# What is the 99% confidence interval?

I'm having some trouble with this problem. The way I'd go about solving it is:

$56.2 +- 2.576 * \frac{53.6}{\sqrt5}$

However this does not give me the correct answer which is:

$56.2 +- 15.07$.

Can some one help me out?

EDIT:

I worked the problem out with the guidance from below:

56 +- 4.604 * (7.3212/sqrt(5))

• You have to use square root of 53.6
– user83346
Commented Oct 19, 2017 at 4:23
• 99% CI's are in many cases meaningless, you could as well use 100% interval: $(-\infty, \infty)$, in both cases it would be very wide and would not provide you much information.
– Tim
Commented Oct 19, 2017 at 7:54

The key to this problem is that they say you are working with $s^2$, which is an estimate of the population variance. You have applied a z-distribution to the problem, which would be correct if you had the actual population variance ($\sigma^2$) . However, when you are working with an estimate of the population variance you must apply a student's t-distribution to the problem.

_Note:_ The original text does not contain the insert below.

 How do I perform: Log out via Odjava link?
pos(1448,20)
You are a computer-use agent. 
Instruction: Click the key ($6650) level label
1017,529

The form of the t-distribution equation is similar to the z-distribution equation except that you replace the "z" with a "t", and the population standard deviation with the sample standard deviation (s):

$t = \frac{xbar - \mu}{\frac{s}{\sqrt{n}}}$

where $s$ is the square root of the sample variance, $n$ is the sample size, and $t$ is a value to be calculated from a t-table. You will need two things to find the t-value to plug into your equation:

1. Confidence interval - in this case you are asked for 99% confidence, meaning that your total acceptable Type I error rate ($\alpha$) is 1-.99 = .01. That error rate must be split over both ends of the t-distribution, thus the heading of the t - table column you seek should read .005.
2. Degrees of freedom ($n$). In this case, your Degrees of Freedom will be 5-1 = 4

Go to a t-table with a t($\alpha$/2=.005, DOF=4), and you will have enough information to find your answer.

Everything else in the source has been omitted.